**Brief**.
Starting at the line that holds "Click the Fox News channel logo", quote every line through the end of the records, both boundary lines included. Omit the pictures.

━━━━━ Data listing ━━━━━

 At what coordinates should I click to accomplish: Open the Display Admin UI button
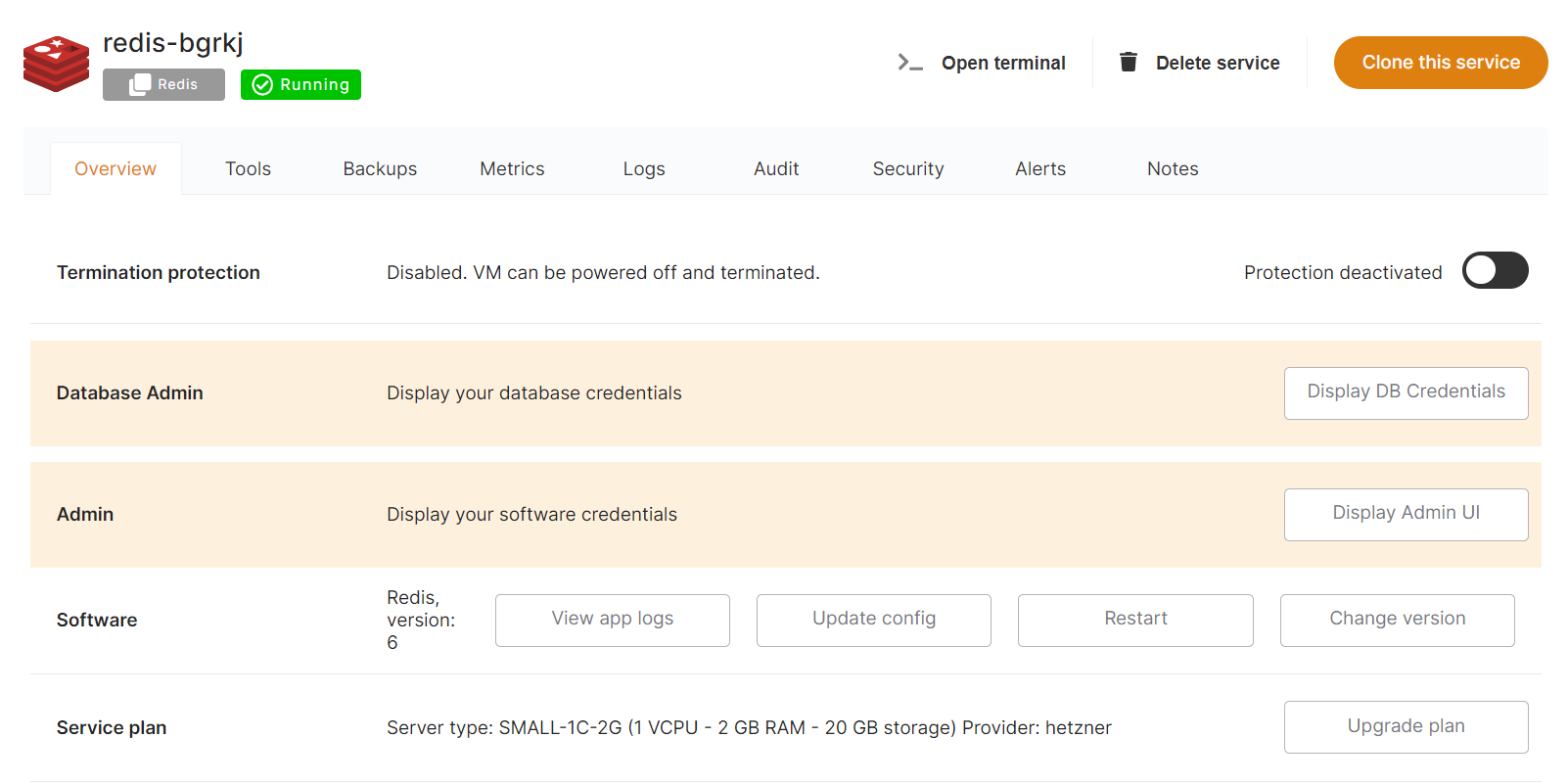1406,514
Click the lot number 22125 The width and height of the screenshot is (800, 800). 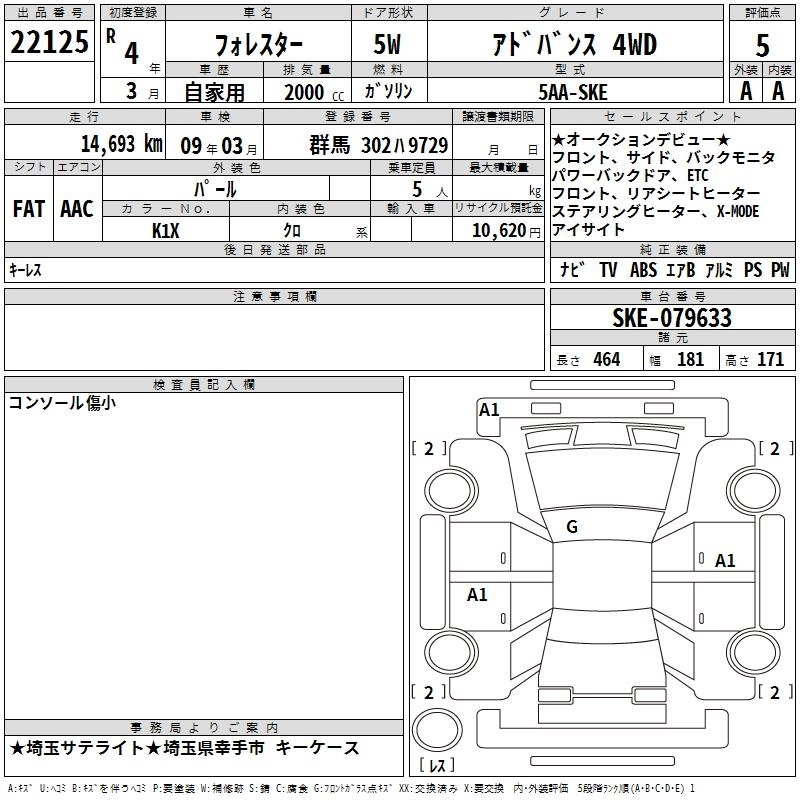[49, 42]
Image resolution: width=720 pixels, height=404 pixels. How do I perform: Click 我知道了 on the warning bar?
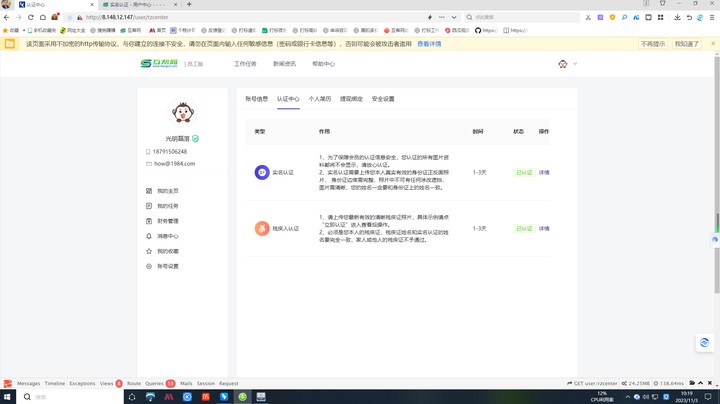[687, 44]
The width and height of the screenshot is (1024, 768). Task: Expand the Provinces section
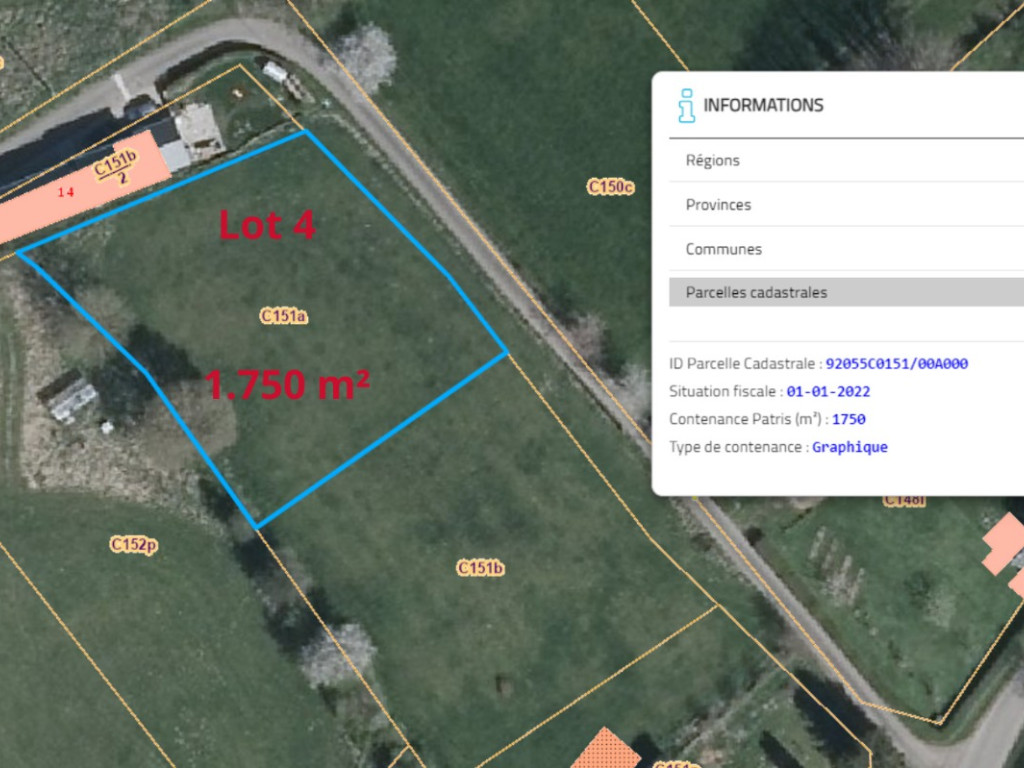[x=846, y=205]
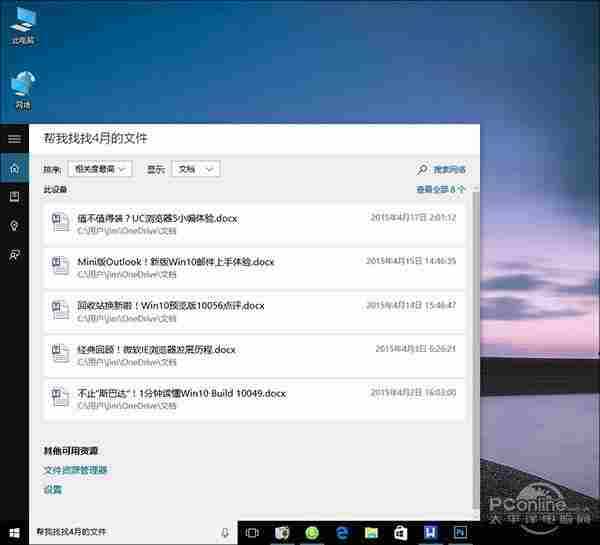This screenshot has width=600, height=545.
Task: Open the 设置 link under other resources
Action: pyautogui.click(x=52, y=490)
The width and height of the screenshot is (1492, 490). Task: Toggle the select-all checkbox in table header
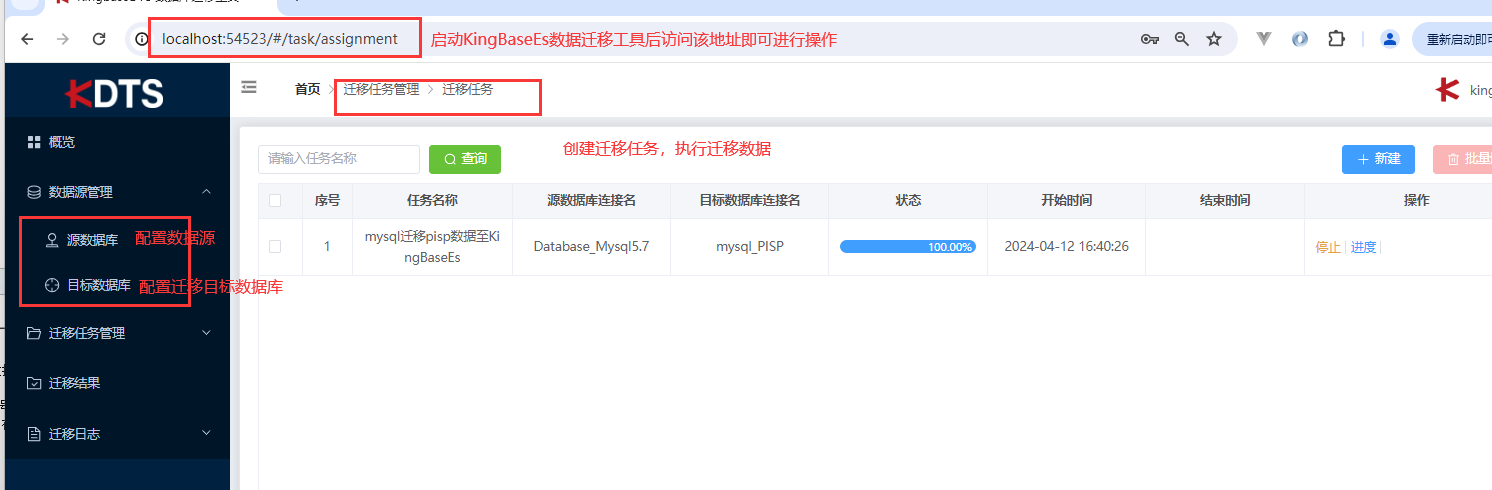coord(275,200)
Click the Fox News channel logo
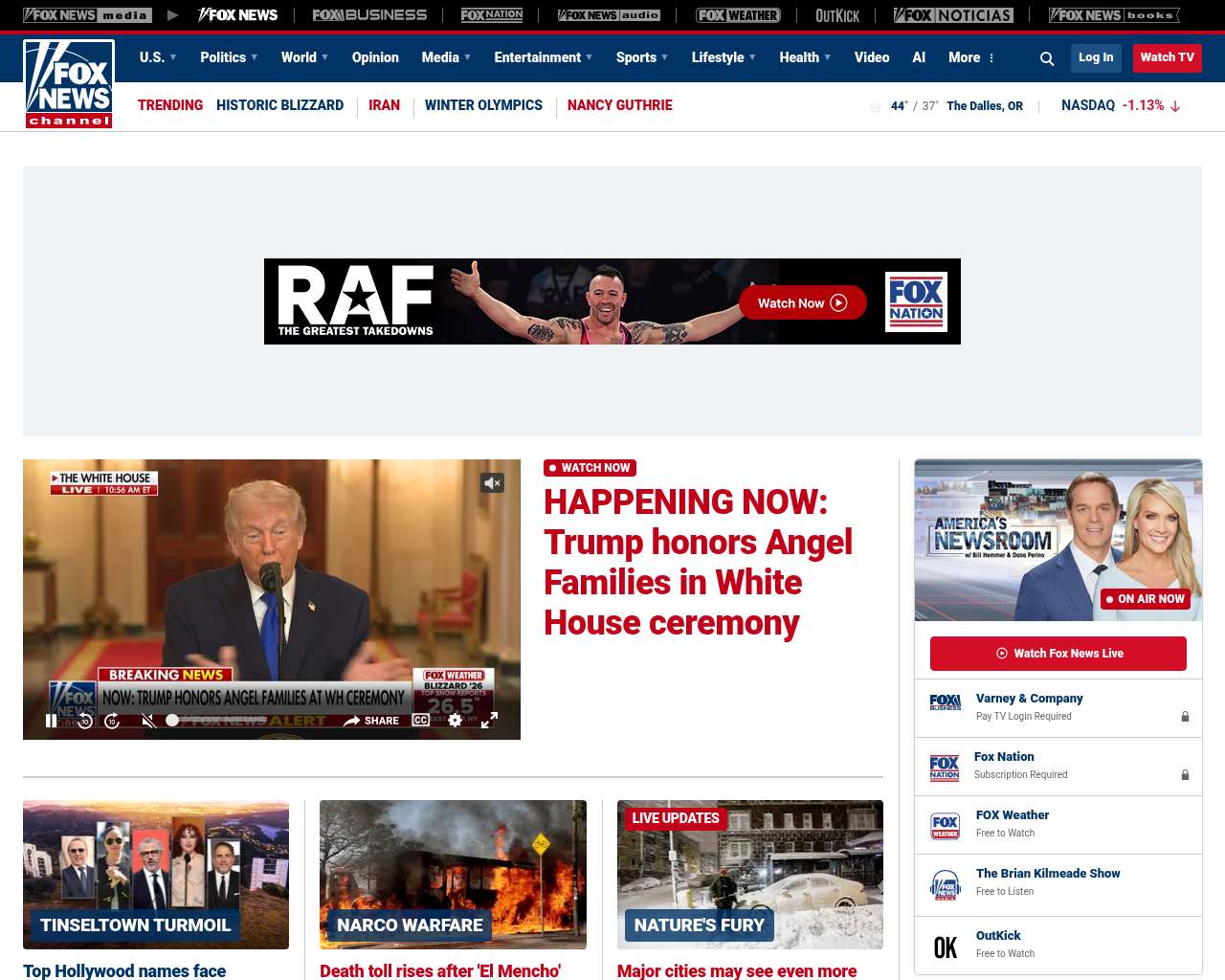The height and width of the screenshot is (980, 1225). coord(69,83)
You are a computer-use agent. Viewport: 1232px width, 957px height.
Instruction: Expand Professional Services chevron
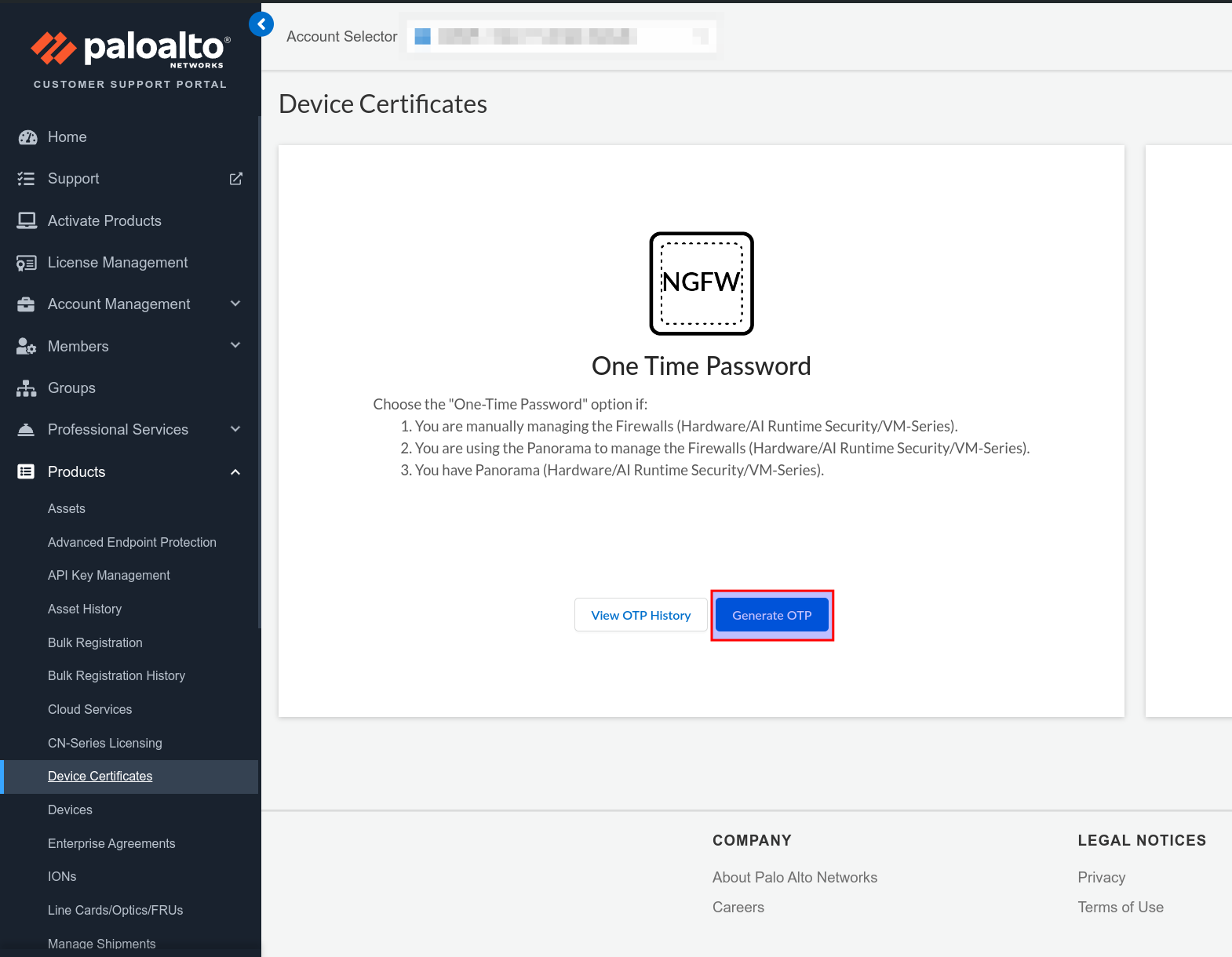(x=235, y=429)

━━━━━

**Result**.
Click the Fox News channel logo
The height and width of the screenshot is (980, 1225). coord(69,83)
You are a computer-use agent. Viewport: 1232px width, 957px height.
Instruction: Expand Professional Services chevron
(x=235, y=429)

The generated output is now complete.